ACU improves to ‘D+’ on environmental report card

November 3, 2010 by Christianna Lewis

ACU pulled up its annual grade on its “Green Report Card” to D+ for 2011 from a D in 2010. The Sustainable Endowments Institute has yet to give ACU a passing grade in environmental friendliness

Dr. Jim Cooke, professor of agriculture and environmental science, said these grades have two interpretations.

“The first interpretation is that we have a long way to go,” Cooke said. “But we’re moving in the right direction.”

Cooke has helped coordinate ACU’s participation in the College Sustainability Report Card for the past three years. He asked Samantha Futrell, sophomore environmental science major from San Angelo, to fill out the Green Report Card survey this summer.

Futrell, with the support of President Schubert, went to departments and staff across the university to get information on environmental practices on campus. She recorded the university’s sustainability activities in nine categories, including food and recycling, administration and student involvement. The information was later verified by the Sustainable Endowments Institute before it gave its final grade.

ACU’s food and recycling grade shot up to a B from last year’s D. Futrell said she was very impressed with the practices of the Food Services. It uses a chemical-free floor cleaning and a waste food centrifuge, which spins off fluid from leftovers to go down the drain rather than in a landfill with solid wastes, Futrell said. The trayless program also reduces the amount of water used for cleaning.

Student involvement fell to a D from a C. Futrell said this was because the Environmental Society – of which she is president – had just been created and did not have a chance to accomplish anything.

Now several clubs are involved in a recycling campaign that has been educating students on the impact their choices make on the environment. The Recycling Raid the ACU Environmental Society recently developed and executed has attracted attention from other universities and will be used on other campuses, such as Texas Tech.

Cooke said that in addition to student involvement, ACU needs to centralize staff and faculty efforts with an office or position devoted to sustainability, though the creation of the Environmental Task Force has improved this. The task force contributed to a raise in the administration’s grade from a D to a C.

Initiatives can be more effective and maintained much longer when practiced at an administrative level, Cooke said.

“We need all of it,” Cooke said. “We need administration from the top down and students and faculty from the bottom up.”

ACU has received an F in both endowment transparency and shareholder involvement for the past three years, according to www.greenreportcard.org. Under these areas the website reported that the Abilene Christian University Foundation “has no known policy of disclosure of endowment holdings or its shareholder voting record,” and “has not made any public statements about active ownership or a proxy voting policy.”

Futrell said the survey’s questions on these topics were more formatted for public schools than private schools, which invest their funds differently. Because of this, Investment Services chose not to answer any of the questions.

“ACU has a history of keeping its financial information private,” Futrell said.

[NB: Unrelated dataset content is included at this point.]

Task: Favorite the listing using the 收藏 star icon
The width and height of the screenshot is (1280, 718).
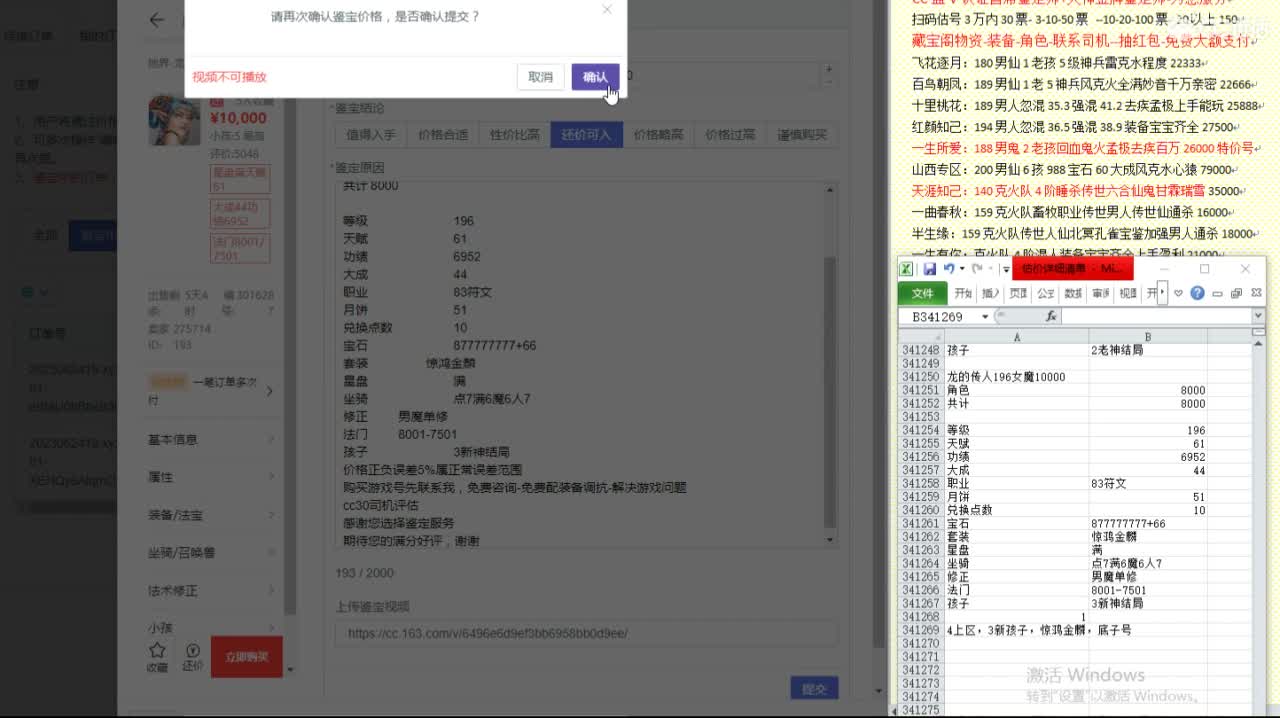Action: point(157,649)
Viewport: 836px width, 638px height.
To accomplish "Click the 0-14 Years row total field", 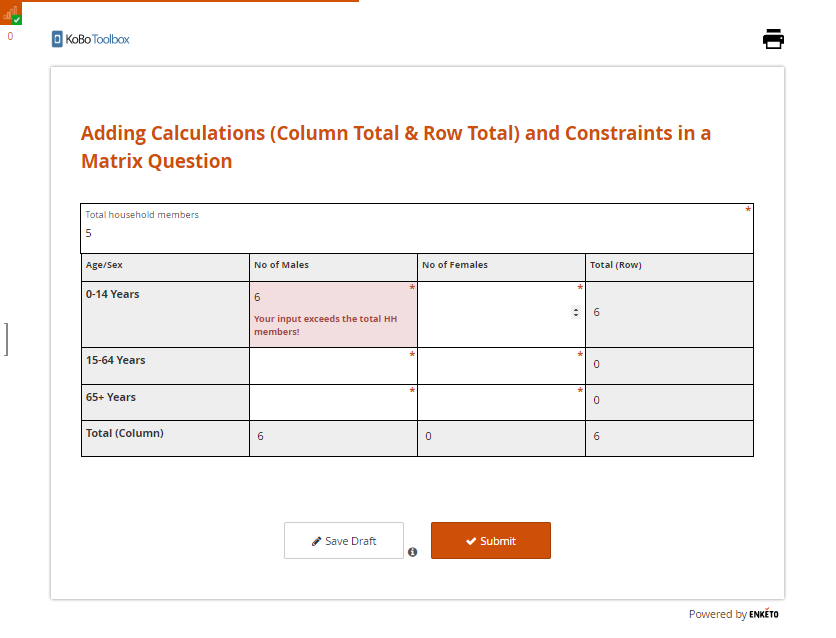I will tap(668, 312).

Private educational institutes Texas Christian University and Baylor University made three Cs and a D between them in these two categories in their 2011 report cards, according to www.greenreportcard.org. Futrell said this may be because they attempted to answer the questions.

Cooke said he did not know why ACU chose to leave that part of the survey unanswered, but the two Fs had a very negative effect on the university’s overall grade, which weighs each of the nine categories equally.

Futrell said the way to raise the grades in any area on the report card would be for students to express concern in that area. She said she hoped the recycling initiatives the Students’ Association and clubs are developing would raise ACU’s green grade to a C+ next year.

“At the end of the day the administrators work for the students – students are the driving force behind these kinds of changes on campus,” Futrell said. “The more student involvement we have, the more likely it will be that our recycling campaign will have a long-lasting effect.”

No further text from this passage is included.